5. Should any litigation be commenced between Eleccom and Virtual
concerning this Agreement regarding the rights and duties of either of the
parties to this Agreement, then the party prevailing in such litigation shall be
entitled, in addition to such other relief as may be granted, to a reasonable
sum as and for attorneys' fees in such litigation which may be determined by the
Court in such litigation or in a separate action brought for that purpose.
6. Notwithstanding the place where this Agreement may be executed by any of
the parties hereto, the parties expressly agree that all the terms and
provisions hereof shall be construed in accordance with and governed by the laws
of the State of New York, without giving effect to conflict of law principles
thereof.
7. This Agreement contains the entire agreement between Eleccom and Virtual
concerning the introduction of Virtual to Zorro, and correctly sets forth the
rights and duties of each of the parties to each other concerning such matter as
of this date. Any agreement or representation concerning the subject matter of
this Agreement or the duties of Eleccom in relation to Virtual not set forth in
this Agreement is null and void.

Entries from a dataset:
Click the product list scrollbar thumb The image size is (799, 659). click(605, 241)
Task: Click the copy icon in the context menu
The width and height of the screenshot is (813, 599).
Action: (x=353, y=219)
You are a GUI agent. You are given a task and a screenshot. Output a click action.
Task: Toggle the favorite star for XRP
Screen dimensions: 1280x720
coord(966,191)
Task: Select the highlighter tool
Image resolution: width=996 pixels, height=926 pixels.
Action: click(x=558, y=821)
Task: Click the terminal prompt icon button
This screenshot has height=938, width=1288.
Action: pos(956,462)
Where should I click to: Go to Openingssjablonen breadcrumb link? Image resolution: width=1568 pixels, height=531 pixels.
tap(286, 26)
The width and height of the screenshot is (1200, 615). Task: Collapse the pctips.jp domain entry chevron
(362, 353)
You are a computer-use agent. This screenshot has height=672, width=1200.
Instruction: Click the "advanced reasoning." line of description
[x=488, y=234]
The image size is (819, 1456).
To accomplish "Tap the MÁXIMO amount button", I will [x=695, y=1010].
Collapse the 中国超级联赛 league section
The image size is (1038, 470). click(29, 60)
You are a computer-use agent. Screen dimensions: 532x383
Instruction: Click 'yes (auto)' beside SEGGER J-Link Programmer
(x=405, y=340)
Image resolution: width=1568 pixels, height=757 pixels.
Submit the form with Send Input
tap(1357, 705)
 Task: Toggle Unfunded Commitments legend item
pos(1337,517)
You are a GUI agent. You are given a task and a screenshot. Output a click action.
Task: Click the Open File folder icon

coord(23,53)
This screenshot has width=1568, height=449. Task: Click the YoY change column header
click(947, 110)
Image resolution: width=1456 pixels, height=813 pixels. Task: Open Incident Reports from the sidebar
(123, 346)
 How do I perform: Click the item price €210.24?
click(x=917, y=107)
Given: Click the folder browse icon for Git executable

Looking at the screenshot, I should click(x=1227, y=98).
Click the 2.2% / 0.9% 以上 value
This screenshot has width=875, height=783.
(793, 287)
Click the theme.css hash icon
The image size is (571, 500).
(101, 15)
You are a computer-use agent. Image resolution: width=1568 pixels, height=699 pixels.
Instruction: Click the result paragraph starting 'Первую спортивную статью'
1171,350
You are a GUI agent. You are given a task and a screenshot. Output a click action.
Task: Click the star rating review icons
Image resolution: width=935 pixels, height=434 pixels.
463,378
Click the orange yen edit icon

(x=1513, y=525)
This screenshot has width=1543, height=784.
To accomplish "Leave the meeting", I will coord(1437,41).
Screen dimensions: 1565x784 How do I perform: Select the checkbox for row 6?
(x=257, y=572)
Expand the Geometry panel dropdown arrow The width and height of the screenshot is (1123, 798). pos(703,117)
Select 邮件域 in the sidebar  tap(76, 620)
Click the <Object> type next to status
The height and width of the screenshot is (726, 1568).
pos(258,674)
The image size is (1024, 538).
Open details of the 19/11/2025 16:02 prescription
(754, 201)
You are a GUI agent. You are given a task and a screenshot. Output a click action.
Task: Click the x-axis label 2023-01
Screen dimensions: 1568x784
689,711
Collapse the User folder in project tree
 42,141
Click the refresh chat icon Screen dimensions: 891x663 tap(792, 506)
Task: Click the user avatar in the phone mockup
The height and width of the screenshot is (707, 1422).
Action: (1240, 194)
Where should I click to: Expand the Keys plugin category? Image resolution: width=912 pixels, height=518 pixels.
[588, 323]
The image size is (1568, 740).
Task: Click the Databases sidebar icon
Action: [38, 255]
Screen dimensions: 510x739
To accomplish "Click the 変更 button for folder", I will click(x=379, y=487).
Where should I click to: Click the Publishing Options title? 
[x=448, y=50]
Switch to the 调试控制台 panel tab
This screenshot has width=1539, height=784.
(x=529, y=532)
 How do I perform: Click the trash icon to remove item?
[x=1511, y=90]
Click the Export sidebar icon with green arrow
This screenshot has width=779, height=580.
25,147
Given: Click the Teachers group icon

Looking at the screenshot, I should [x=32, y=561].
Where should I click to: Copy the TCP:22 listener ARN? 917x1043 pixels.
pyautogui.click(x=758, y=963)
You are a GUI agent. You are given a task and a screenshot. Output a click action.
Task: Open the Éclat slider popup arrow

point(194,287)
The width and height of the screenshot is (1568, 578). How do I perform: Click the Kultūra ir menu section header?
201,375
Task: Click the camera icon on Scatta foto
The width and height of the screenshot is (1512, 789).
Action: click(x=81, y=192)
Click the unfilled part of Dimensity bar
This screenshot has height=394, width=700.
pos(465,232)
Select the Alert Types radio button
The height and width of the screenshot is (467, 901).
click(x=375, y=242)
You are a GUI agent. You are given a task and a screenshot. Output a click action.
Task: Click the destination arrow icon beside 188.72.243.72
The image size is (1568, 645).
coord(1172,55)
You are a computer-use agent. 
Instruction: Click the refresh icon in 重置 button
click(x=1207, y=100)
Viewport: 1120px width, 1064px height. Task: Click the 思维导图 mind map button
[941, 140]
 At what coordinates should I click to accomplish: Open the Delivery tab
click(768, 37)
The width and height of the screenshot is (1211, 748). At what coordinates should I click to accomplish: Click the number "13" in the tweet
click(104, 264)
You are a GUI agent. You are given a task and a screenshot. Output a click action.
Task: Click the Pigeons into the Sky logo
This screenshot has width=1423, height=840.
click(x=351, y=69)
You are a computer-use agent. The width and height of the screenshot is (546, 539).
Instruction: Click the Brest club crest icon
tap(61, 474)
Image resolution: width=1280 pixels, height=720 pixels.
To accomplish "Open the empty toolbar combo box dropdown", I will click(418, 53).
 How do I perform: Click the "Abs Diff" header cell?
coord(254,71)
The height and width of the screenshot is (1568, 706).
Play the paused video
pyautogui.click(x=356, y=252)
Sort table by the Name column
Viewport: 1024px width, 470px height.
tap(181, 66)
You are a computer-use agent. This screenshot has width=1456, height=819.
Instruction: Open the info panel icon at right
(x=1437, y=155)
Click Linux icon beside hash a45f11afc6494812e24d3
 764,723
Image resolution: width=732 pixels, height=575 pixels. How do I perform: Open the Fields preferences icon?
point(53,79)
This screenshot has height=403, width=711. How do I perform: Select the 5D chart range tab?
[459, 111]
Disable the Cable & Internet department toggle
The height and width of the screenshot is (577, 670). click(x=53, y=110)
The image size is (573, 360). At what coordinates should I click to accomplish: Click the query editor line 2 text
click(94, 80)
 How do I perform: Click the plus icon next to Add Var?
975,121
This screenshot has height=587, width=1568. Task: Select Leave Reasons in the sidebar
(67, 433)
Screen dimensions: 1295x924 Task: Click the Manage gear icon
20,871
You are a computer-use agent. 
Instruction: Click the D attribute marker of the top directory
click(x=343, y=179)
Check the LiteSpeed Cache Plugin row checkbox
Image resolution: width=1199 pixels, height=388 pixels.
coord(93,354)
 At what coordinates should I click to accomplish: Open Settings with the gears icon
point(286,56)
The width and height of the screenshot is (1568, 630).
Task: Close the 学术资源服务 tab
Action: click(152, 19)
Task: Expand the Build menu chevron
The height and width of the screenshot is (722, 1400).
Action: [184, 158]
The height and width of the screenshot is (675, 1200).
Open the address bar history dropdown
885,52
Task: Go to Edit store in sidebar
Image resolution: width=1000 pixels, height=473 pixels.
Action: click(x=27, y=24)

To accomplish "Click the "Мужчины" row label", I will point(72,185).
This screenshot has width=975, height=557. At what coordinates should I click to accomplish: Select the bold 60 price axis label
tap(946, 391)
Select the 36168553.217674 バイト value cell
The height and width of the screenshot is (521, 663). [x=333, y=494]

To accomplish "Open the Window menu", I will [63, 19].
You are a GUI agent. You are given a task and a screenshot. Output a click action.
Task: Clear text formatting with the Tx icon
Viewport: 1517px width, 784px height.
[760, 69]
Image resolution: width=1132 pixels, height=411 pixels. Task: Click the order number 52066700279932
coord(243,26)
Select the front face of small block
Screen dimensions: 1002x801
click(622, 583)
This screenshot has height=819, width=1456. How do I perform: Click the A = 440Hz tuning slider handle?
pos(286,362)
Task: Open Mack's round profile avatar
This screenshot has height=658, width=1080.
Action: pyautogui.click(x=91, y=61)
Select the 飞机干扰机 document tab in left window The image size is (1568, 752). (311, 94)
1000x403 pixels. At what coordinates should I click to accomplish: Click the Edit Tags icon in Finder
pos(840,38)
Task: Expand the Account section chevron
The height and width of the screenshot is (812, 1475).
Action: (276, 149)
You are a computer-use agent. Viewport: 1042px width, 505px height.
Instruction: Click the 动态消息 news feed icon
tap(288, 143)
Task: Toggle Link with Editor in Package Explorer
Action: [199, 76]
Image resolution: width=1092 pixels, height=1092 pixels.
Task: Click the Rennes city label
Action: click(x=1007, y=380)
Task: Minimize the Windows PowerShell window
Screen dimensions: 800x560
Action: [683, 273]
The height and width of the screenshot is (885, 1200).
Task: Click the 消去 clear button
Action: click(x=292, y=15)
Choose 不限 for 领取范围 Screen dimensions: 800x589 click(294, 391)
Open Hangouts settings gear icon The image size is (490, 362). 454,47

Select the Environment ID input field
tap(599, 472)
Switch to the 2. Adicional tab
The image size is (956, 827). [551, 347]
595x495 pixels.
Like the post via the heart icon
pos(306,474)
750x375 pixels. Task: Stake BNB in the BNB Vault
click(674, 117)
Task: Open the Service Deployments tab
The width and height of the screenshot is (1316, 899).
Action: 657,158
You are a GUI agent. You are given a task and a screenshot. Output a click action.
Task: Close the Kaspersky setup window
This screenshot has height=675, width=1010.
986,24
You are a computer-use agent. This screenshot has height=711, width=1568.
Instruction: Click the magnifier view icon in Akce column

What you should do:
Write the next part of the agreement between Eleccom and Virtual, starting after its final sentence. These entries have no connection to the agreement text above.

Result of this task:
8. This Agreement and any provision hereof, may not be waived, changed
modified, or discharged orally, but only by an agreement in writing signed by
the party against whom enforcement of any waiver, change, modification, or
discharge is sought.
9. Except as otherwise expressly provided herein, no waiver of any
covenant, condition, or provision of this Agreement shall be deemed to have been
made unless expressly in writing and signed by the party against whom such
waiver is charged; and (i) the failure of any party to insist in any one or more
cases upon the performance of any of the provisions, covenants or conditions of
this Agreement or to exercise any option herein contained shall not be construed
as a waiver or relinquishment for the future of any such provisions, covenants,
or conditions; (ii) the acceptance of performance of anything required by this
Agreement to be performed with knowledge of the breach or failure of a covenant,
condition, or provision hereof shall not be deemed a waiver of such breach or
failure, and no waiver by any party of one breach by another party shall be
construed as a waiver with respect to any other or subsequent breach.
10. This Agreement contains the entire Agreement and understanding between
the parties hereto, and supersedes all prior agreements and understandings.
11. This Agreement may be executed simultaneously in one or more
counterparts, each of which shall be deemed an original, but all of which
together shall constitute one and the same instrument.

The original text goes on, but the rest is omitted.